Exercise details: Would you reproduce all of the entries below, character for character?
>>>
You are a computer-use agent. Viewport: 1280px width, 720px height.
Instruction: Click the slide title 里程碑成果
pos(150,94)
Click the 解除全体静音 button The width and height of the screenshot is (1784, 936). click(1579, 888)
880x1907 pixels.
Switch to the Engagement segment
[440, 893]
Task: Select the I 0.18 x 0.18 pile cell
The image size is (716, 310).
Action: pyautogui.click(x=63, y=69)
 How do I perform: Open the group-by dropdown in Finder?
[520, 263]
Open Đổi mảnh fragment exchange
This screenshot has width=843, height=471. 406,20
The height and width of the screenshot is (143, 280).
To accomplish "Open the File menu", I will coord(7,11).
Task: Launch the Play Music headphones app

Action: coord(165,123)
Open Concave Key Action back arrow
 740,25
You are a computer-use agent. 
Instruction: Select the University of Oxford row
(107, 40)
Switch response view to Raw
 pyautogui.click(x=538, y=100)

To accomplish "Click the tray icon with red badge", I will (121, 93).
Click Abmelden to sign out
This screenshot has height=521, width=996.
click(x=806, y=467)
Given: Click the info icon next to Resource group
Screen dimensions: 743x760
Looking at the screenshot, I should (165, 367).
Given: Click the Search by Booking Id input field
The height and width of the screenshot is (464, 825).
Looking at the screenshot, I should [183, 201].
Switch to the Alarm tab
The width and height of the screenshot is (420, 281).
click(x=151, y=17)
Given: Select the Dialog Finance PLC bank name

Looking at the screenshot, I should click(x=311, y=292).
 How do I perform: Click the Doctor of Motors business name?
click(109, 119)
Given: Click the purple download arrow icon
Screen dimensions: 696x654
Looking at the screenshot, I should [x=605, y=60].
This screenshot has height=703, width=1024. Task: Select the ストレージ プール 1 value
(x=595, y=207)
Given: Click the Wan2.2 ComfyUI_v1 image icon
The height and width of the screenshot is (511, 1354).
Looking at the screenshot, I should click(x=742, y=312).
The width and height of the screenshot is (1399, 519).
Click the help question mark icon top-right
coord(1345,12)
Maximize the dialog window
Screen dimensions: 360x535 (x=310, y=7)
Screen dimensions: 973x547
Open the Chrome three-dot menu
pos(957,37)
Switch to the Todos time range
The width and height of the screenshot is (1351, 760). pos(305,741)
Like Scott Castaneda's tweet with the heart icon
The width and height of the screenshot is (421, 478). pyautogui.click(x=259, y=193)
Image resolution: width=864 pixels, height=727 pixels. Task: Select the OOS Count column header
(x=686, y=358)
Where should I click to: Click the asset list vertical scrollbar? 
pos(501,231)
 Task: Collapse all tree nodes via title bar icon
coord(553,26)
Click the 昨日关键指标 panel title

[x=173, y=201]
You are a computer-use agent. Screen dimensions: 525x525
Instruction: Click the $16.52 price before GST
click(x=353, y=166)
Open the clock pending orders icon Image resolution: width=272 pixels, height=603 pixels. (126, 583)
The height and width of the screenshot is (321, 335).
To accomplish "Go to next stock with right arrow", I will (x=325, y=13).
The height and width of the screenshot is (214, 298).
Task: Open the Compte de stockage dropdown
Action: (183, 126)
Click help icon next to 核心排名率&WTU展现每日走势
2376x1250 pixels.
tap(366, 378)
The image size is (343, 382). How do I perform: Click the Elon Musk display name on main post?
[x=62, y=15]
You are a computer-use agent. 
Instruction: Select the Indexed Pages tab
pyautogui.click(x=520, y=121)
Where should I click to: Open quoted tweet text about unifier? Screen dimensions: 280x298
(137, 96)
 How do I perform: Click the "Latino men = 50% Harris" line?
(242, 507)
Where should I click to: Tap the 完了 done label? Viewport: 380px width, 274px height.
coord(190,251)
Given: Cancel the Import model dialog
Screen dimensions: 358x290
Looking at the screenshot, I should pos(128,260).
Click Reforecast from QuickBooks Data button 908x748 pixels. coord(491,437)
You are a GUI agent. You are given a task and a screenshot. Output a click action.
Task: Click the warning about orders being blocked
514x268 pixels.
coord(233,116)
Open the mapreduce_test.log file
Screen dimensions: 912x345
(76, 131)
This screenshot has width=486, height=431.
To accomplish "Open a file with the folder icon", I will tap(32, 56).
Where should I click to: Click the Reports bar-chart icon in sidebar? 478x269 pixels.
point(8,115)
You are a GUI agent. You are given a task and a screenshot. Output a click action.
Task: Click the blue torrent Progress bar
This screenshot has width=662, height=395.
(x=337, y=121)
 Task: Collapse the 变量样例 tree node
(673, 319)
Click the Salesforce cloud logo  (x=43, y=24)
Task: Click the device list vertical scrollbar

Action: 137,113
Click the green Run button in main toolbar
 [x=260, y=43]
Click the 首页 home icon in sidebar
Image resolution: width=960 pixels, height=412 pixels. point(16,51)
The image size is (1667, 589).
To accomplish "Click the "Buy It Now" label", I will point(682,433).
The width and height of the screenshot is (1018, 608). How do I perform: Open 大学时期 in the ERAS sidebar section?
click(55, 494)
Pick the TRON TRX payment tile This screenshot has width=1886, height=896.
<<<
Final answer:
You are a computer-use agent. Viewport: 1280px width, 720px height.
Instruction: Click the slide title 里程碑成果
pos(150,94)
Click the 解除全体静音 button The width and height of the screenshot is (1784, 936). click(1579, 888)
880x1907 pixels.
Switch to the Engagement segment
[440, 893]
Task: Select the I 0.18 x 0.18 pile cell
The image size is (716, 310).
Action: pyautogui.click(x=63, y=69)
 How do I perform: Open the group-by dropdown in Finder?
[520, 263]
Open Đổi mảnh fragment exchange
This screenshot has width=843, height=471. 406,20
The height and width of the screenshot is (143, 280).
To accomplish "Open the File menu", I will coord(7,11).
Task: Launch the Play Music headphones app

Action: coord(165,123)
Open Concave Key Action back arrow
 740,25
You are a computer-use agent. 
Instruction: Select the University of Oxford row
(107, 40)
Switch response view to Raw
 pyautogui.click(x=538, y=100)

To accomplish "Click the tray icon with red badge", I will (121, 93).
Click Abmelden to sign out
This screenshot has height=521, width=996.
click(x=806, y=467)
Given: Click the info icon next to Resource group
Screen dimensions: 743x760
Looking at the screenshot, I should (165, 367).
Given: Click the Search by Booking Id input field
The height and width of the screenshot is (464, 825).
Looking at the screenshot, I should [183, 201].
Switch to the Alarm tab
The width and height of the screenshot is (420, 281).
click(x=151, y=17)
Given: Select the Dialog Finance PLC bank name

Looking at the screenshot, I should click(x=311, y=292).
 How do I perform: Click the Doctor of Motors business name?
click(109, 119)
Given: Click the purple download arrow icon
Screen dimensions: 696x654
Looking at the screenshot, I should [x=605, y=60].
This screenshot has height=703, width=1024. Task: Select the ストレージ プール 1 value
(x=595, y=207)
Given: Click the Wan2.2 ComfyUI_v1 image icon
The height and width of the screenshot is (511, 1354).
Looking at the screenshot, I should click(x=742, y=312).
The width and height of the screenshot is (1399, 519).
Click the help question mark icon top-right
coord(1345,12)
Maximize the dialog window
Screen dimensions: 360x535 (x=310, y=7)
Screen dimensions: 973x547
Open the Chrome three-dot menu
pos(957,37)
Switch to the Todos time range
The width and height of the screenshot is (1351, 760). pos(305,741)
Like Scott Castaneda's tweet with the heart icon
The width and height of the screenshot is (421, 478). pyautogui.click(x=259, y=193)
Image resolution: width=864 pixels, height=727 pixels. Task: Select the OOS Count column header
(x=686, y=358)
Where should I click to: Click the asset list vertical scrollbar? 
pos(501,231)
 Task: Collapse all tree nodes via title bar icon
coord(553,26)
Click the 昨日关键指标 panel title

[x=173, y=201]
You are a computer-use agent. Screen dimensions: 525x525
Instruction: Click the $16.52 price before GST
click(x=353, y=166)
Open the clock pending orders icon Image resolution: width=272 pixels, height=603 pixels. (126, 583)
The height and width of the screenshot is (321, 335).
To accomplish "Go to next stock with right arrow", I will (x=325, y=13).
The height and width of the screenshot is (214, 298).
Task: Open the Compte de stockage dropdown
Action: (183, 126)
Click help icon next to 核心排名率&WTU展现每日走势
2376x1250 pixels.
tap(366, 378)
The image size is (343, 382). How do I perform: Click the Elon Musk display name on main post?
[x=62, y=15]
You are a computer-use agent. 
Instruction: Select the Indexed Pages tab
pyautogui.click(x=520, y=121)
Where should I click to: Open quoted tweet text about unifier? Screen dimensions: 280x298
(137, 96)
 How do I perform: Click the "Latino men = 50% Harris" line?
(242, 507)
Where should I click to: Tap the 完了 done label? Viewport: 380px width, 274px height.
coord(190,251)
Given: Cancel the Import model dialog
Screen dimensions: 358x290
Looking at the screenshot, I should pos(128,260).
Click Reforecast from QuickBooks Data button 908x748 pixels. coord(491,437)
You are a GUI agent. You are given a task and a screenshot. Output a click action.
Task: Click the warning about orders being blocked
514x268 pixels.
coord(233,116)
Open the mapreduce_test.log file
Screen dimensions: 912x345
(76, 131)
This screenshot has width=486, height=431.
To accomplish "Open a file with the folder icon", I will tap(32, 56).
Where should I click to: Click the Reports bar-chart icon in sidebar? 478x269 pixels.
point(8,115)
You are a GUI agent. You are given a task and a screenshot. Output a click action.
Task: Click the blue torrent Progress bar
This screenshot has width=662, height=395.
(x=337, y=121)
 Task: Collapse the 变量样例 tree node
(673, 319)
Click the Salesforce cloud logo  (x=43, y=24)
Task: Click the device list vertical scrollbar

Action: 137,113
Click the green Run button in main toolbar
 [x=260, y=43]
Click the 首页 home icon in sidebar
Image resolution: width=960 pixels, height=412 pixels. point(16,51)
The image size is (1667, 589).
To accomplish "Click the "Buy It Now" label", I will point(682,433).
The width and height of the screenshot is (1018, 608). How do I perform: Open 大学时期 in the ERAS sidebar section?
click(55, 494)
Pick the TRON TRX payment tile This screenshot has width=1886, height=896.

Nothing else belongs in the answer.